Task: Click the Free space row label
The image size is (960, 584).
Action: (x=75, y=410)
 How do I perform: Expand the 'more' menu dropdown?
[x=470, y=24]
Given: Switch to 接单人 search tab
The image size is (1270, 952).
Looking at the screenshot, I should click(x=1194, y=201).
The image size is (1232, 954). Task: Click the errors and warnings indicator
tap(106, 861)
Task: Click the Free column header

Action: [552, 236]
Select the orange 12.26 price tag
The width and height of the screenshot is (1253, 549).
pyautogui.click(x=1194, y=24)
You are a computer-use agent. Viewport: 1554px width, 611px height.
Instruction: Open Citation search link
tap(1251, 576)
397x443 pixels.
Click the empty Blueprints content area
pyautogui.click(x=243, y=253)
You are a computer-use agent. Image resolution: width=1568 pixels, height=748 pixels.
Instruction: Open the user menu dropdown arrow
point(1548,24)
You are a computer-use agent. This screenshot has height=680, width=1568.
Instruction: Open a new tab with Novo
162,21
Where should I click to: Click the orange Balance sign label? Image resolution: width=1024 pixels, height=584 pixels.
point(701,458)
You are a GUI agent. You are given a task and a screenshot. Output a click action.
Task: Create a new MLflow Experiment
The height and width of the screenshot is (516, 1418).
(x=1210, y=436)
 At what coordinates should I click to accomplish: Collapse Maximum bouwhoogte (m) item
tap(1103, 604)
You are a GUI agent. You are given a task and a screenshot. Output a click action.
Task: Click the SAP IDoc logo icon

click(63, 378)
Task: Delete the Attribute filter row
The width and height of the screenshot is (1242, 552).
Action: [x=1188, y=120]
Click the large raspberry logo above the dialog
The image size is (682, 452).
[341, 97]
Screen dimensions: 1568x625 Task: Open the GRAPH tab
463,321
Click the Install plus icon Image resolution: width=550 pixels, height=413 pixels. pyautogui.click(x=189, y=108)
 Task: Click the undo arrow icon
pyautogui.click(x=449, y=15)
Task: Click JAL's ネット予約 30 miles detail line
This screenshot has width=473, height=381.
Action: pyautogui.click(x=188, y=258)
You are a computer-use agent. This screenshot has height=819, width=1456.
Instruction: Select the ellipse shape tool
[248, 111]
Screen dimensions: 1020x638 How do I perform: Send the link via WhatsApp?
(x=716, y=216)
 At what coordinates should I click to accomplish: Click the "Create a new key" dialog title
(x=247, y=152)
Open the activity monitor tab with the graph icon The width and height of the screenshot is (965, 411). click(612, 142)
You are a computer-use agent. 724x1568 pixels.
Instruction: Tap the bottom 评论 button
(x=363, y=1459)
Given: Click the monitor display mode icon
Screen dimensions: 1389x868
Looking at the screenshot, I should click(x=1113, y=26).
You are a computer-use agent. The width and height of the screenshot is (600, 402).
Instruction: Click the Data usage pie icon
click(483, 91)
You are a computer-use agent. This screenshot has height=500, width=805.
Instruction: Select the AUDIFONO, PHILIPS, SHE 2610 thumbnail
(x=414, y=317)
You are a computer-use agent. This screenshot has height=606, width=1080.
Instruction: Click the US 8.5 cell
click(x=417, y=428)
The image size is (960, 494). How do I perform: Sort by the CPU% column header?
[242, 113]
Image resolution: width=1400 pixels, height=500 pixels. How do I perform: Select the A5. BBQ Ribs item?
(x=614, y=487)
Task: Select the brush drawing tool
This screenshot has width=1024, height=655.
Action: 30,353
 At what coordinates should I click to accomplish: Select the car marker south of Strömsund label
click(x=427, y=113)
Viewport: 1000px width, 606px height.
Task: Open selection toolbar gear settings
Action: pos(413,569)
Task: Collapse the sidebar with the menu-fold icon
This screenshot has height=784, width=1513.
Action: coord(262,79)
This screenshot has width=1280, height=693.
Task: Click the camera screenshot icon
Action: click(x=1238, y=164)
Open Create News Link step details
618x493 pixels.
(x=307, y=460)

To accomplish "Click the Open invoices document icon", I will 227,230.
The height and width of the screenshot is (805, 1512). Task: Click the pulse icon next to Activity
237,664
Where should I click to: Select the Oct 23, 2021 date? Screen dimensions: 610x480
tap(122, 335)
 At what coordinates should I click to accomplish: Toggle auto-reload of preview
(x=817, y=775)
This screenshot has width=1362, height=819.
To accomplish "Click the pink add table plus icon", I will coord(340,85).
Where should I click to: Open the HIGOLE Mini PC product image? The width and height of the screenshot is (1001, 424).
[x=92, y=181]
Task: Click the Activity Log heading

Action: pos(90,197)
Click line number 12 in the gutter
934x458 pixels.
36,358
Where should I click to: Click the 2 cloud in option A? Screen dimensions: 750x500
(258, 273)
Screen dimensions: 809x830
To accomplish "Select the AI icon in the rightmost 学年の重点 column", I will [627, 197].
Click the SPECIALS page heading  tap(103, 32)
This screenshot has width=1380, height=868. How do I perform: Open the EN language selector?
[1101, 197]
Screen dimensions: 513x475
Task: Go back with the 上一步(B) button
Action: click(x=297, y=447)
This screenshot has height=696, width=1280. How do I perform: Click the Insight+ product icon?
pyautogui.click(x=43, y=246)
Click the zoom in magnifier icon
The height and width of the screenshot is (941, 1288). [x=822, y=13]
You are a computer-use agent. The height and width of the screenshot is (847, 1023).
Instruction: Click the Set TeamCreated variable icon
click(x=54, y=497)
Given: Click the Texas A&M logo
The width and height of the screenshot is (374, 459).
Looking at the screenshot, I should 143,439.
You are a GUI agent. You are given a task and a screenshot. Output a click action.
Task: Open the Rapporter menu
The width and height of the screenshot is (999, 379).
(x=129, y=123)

________________

*WHAT IS NEEDED*. Please copy all of the entries above word for word, line by line.

*THE RESPONSE*.
Task: Click the Free space row label
The image size is (960, 584).
Action: (x=75, y=410)
 How do I perform: Expand the 'more' menu dropdown?
[x=470, y=24]
Given: Switch to 接单人 search tab
The image size is (1270, 952).
Looking at the screenshot, I should click(x=1194, y=201).
The image size is (1232, 954). Task: Click the errors and warnings indicator
tap(106, 861)
Task: Click the Free column header

Action: [552, 236]
Select the orange 12.26 price tag
The width and height of the screenshot is (1253, 549).
pyautogui.click(x=1194, y=24)
You are a computer-use agent. Viewport: 1554px width, 611px height.
Instruction: Open Citation search link
tap(1251, 576)
397x443 pixels.
Click the empty Blueprints content area
pyautogui.click(x=243, y=253)
You are a computer-use agent. Image resolution: width=1568 pixels, height=748 pixels.
Instruction: Open the user menu dropdown arrow
point(1548,24)
You are a computer-use agent. This screenshot has height=680, width=1568.
Instruction: Open a new tab with Novo
162,21
Where should I click to: Click the orange Balance sign label? Image resolution: width=1024 pixels, height=584 pixels.
point(701,458)
You are a GUI agent. You are given a task and a screenshot. Output a click action.
Task: Create a new MLflow Experiment
The height and width of the screenshot is (516, 1418).
(x=1210, y=436)
 At what coordinates should I click to accomplish: Collapse Maximum bouwhoogte (m) item
tap(1103, 604)
You are a GUI agent. You are given a task and a screenshot. Output a click action.
Task: Click the SAP IDoc logo icon

click(63, 378)
Task: Delete the Attribute filter row
The width and height of the screenshot is (1242, 552).
Action: [x=1188, y=120]
Click the large raspberry logo above the dialog
The image size is (682, 452).
[341, 97]
Screen dimensions: 1568x625 Task: Open the GRAPH tab
463,321
Click the Install plus icon Image resolution: width=550 pixels, height=413 pixels. pyautogui.click(x=189, y=108)
 Task: Click the undo arrow icon
pyautogui.click(x=449, y=15)
Task: Click JAL's ネット予約 30 miles detail line
This screenshot has width=473, height=381.
Action: pyautogui.click(x=188, y=258)
You are a computer-use agent. This screenshot has height=819, width=1456.
Instruction: Select the ellipse shape tool
[248, 111]
Screen dimensions: 1020x638 How do I perform: Send the link via WhatsApp?
(x=716, y=216)
 At what coordinates should I click to accomplish: Click the "Create a new key" dialog title
(x=247, y=152)
Open the activity monitor tab with the graph icon The width and height of the screenshot is (965, 411). click(612, 142)
You are a computer-use agent. 724x1568 pixels.
Instruction: Tap the bottom 评论 button
(x=363, y=1459)
Given: Click the monitor display mode icon
Screen dimensions: 1389x868
Looking at the screenshot, I should click(x=1113, y=26).
You are a computer-use agent. The width and height of the screenshot is (600, 402).
Instruction: Click the Data usage pie icon
click(483, 91)
You are a computer-use agent. This screenshot has height=500, width=805.
Instruction: Select the AUDIFONO, PHILIPS, SHE 2610 thumbnail
(x=414, y=317)
You are a computer-use agent. This screenshot has height=606, width=1080.
Instruction: Click the US 8.5 cell
click(x=417, y=428)
The image size is (960, 494). How do I perform: Sort by the CPU% column header?
[242, 113]
Image resolution: width=1400 pixels, height=500 pixels. How do I perform: Select the A5. BBQ Ribs item?
(x=614, y=487)
Task: Select the brush drawing tool
This screenshot has width=1024, height=655.
Action: 30,353
 At what coordinates should I click to accomplish: Select the car marker south of Strömsund label
click(x=427, y=113)
Viewport: 1000px width, 606px height.
Task: Open selection toolbar gear settings
Action: pos(413,569)
Task: Collapse the sidebar with the menu-fold icon
This screenshot has height=784, width=1513.
Action: coord(262,79)
This screenshot has width=1280, height=693.
Task: Click the camera screenshot icon
Action: click(x=1238, y=164)
Open Create News Link step details
618x493 pixels.
(x=307, y=460)

To accomplish "Click the Open invoices document icon", I will 227,230.
The height and width of the screenshot is (805, 1512). Task: Click the pulse icon next to Activity
237,664
Where should I click to: Select the Oct 23, 2021 date? Screen dimensions: 610x480
tap(122, 335)
 At what coordinates should I click to accomplish: Toggle auto-reload of preview
(x=817, y=775)
This screenshot has width=1362, height=819.
To accomplish "Click the pink add table plus icon", I will coord(340,85).
Where should I click to: Open the HIGOLE Mini PC product image? The width and height of the screenshot is (1001, 424).
[x=92, y=181]
Task: Click the Activity Log heading

Action: pos(90,197)
Click line number 12 in the gutter
934x458 pixels.
36,358
Where should I click to: Click the 2 cloud in option A? Screen dimensions: 750x500
(258, 273)
Screen dimensions: 809x830
To accomplish "Select the AI icon in the rightmost 学年の重点 column", I will [627, 197].
Click the SPECIALS page heading  tap(103, 32)
This screenshot has width=1380, height=868. How do I perform: Open the EN language selector?
[1101, 197]
Screen dimensions: 513x475
Task: Go back with the 上一步(B) button
Action: click(x=297, y=447)
This screenshot has height=696, width=1280. How do I perform: Click the Insight+ product icon?
pyautogui.click(x=43, y=246)
Click the zoom in magnifier icon
The height and width of the screenshot is (941, 1288). [x=822, y=13]
You are a computer-use agent. The height and width of the screenshot is (847, 1023).
Instruction: Click the Set TeamCreated variable icon
click(x=54, y=497)
Given: Click the Texas A&M logo
The width and height of the screenshot is (374, 459).
Looking at the screenshot, I should 143,439.
You are a GUI agent. You are given a task and a screenshot. Output a click action.
Task: Open the Rapporter menu
The width and height of the screenshot is (999, 379).
(x=129, y=123)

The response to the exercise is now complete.